> Work instructions
Those lines of the data that hold the word "computer" are to be copied out.

::: Records

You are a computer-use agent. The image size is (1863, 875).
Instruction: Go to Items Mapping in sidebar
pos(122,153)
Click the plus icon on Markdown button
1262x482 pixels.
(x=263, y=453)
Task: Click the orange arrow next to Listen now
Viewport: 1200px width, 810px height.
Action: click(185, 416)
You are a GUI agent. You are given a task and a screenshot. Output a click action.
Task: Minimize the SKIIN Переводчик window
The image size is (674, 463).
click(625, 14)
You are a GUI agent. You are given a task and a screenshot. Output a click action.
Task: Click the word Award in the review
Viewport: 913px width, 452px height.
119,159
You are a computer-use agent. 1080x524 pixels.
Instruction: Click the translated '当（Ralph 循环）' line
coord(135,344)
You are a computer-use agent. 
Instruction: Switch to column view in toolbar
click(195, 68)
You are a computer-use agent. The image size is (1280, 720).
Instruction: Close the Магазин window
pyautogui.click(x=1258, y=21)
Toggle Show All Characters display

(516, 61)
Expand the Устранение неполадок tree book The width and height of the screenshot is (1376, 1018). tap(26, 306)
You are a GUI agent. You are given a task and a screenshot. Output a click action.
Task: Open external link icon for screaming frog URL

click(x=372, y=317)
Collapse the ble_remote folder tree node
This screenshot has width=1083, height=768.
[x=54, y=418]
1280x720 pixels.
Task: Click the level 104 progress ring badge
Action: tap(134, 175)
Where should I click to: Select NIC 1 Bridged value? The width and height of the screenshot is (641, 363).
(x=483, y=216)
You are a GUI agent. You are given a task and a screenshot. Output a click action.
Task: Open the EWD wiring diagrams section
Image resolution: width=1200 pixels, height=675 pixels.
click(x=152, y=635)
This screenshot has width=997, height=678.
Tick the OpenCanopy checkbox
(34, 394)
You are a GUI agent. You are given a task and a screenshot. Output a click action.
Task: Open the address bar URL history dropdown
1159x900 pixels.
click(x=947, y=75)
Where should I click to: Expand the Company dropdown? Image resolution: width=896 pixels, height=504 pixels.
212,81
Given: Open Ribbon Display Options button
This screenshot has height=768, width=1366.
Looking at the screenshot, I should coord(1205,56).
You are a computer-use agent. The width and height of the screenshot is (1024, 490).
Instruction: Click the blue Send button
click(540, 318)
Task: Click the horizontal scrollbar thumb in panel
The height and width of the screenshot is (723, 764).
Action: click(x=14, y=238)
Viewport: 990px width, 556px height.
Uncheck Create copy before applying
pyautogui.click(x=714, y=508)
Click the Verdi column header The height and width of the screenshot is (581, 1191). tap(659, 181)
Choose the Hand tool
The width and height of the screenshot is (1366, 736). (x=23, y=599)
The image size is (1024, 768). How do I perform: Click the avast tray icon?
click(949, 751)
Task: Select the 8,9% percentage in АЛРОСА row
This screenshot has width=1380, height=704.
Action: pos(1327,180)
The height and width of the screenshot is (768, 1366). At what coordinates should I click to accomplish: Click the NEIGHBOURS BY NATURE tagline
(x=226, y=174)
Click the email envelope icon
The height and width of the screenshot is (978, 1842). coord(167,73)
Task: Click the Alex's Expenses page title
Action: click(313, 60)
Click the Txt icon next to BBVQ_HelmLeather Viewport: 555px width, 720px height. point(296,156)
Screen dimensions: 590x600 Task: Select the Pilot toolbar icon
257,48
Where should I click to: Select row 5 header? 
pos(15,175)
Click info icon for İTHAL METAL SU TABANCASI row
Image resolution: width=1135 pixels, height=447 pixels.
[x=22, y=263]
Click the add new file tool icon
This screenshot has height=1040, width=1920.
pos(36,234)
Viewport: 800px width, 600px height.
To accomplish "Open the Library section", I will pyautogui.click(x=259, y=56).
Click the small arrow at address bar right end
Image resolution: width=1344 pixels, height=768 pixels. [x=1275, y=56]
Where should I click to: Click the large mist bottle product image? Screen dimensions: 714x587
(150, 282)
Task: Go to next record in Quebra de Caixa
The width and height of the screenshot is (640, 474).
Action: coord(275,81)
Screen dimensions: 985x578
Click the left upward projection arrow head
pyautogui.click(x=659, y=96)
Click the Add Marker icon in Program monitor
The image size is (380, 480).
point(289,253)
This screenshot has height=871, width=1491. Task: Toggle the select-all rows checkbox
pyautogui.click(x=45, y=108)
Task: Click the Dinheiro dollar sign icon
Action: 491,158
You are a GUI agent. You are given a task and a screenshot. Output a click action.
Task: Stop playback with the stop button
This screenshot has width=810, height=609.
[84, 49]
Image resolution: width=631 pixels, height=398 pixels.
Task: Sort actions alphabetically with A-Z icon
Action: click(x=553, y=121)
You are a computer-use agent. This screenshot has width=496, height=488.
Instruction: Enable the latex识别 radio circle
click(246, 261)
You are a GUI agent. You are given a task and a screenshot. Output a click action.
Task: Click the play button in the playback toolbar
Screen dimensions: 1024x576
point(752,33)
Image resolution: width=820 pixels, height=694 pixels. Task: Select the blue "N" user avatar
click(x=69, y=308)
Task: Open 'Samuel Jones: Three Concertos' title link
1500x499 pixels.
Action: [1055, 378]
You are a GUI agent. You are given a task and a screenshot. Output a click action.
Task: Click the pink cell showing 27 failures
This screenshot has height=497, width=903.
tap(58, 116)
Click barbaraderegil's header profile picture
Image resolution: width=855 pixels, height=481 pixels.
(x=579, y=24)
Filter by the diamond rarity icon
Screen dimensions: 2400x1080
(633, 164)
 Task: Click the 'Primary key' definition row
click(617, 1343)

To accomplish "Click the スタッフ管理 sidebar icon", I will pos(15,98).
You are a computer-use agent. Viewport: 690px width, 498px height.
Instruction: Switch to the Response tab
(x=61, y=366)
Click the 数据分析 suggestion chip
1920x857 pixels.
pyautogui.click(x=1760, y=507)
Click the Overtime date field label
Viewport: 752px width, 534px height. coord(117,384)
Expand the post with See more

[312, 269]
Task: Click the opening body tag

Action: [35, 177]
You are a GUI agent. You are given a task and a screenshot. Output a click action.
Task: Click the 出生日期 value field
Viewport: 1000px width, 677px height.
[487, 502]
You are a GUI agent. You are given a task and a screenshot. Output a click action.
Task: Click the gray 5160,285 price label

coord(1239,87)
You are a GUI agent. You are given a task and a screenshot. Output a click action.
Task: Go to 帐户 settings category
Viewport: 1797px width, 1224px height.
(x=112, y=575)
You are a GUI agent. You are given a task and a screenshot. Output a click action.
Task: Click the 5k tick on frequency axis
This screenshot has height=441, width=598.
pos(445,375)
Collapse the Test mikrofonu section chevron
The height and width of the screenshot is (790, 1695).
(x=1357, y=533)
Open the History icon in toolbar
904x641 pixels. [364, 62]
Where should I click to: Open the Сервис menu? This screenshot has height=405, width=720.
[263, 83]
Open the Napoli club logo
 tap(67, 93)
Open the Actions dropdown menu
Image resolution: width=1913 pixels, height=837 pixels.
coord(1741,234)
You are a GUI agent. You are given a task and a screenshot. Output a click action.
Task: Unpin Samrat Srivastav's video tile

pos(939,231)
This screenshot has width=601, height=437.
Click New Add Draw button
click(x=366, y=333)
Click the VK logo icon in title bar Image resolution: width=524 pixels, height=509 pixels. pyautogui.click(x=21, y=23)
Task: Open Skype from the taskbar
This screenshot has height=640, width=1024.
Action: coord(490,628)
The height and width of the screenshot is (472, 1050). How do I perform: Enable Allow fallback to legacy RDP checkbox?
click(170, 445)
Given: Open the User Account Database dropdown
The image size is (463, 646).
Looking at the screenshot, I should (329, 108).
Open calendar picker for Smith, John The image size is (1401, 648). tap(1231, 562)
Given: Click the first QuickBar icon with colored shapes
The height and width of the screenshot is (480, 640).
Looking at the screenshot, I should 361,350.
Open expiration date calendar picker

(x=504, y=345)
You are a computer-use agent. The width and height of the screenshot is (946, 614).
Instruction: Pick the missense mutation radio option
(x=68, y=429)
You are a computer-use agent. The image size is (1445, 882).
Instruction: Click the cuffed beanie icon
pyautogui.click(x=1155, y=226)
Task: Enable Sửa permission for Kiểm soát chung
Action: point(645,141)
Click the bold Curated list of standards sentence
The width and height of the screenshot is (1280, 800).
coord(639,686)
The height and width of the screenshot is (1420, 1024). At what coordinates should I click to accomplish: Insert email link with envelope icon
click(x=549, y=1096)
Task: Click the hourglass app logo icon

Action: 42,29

::::::

> Expected output
You are a computer-use agent. The image size is (1863, 875).
You are a computer-use agent. 1080x524 pixels.
You are a computer-use agent. 
You are a computer-use agent. The image size is (1280, 720).
You are a computer-use agent. The width and height of the screenshot is (1024, 490).
You are a computer-use agent. This screenshot has width=496, height=488.
You are a computer-use agent. Viewport: 690px width, 498px height.
You are a computer-use agent. The width and height of the screenshot is (946, 614).
You are a computer-use agent. The image size is (1445, 882).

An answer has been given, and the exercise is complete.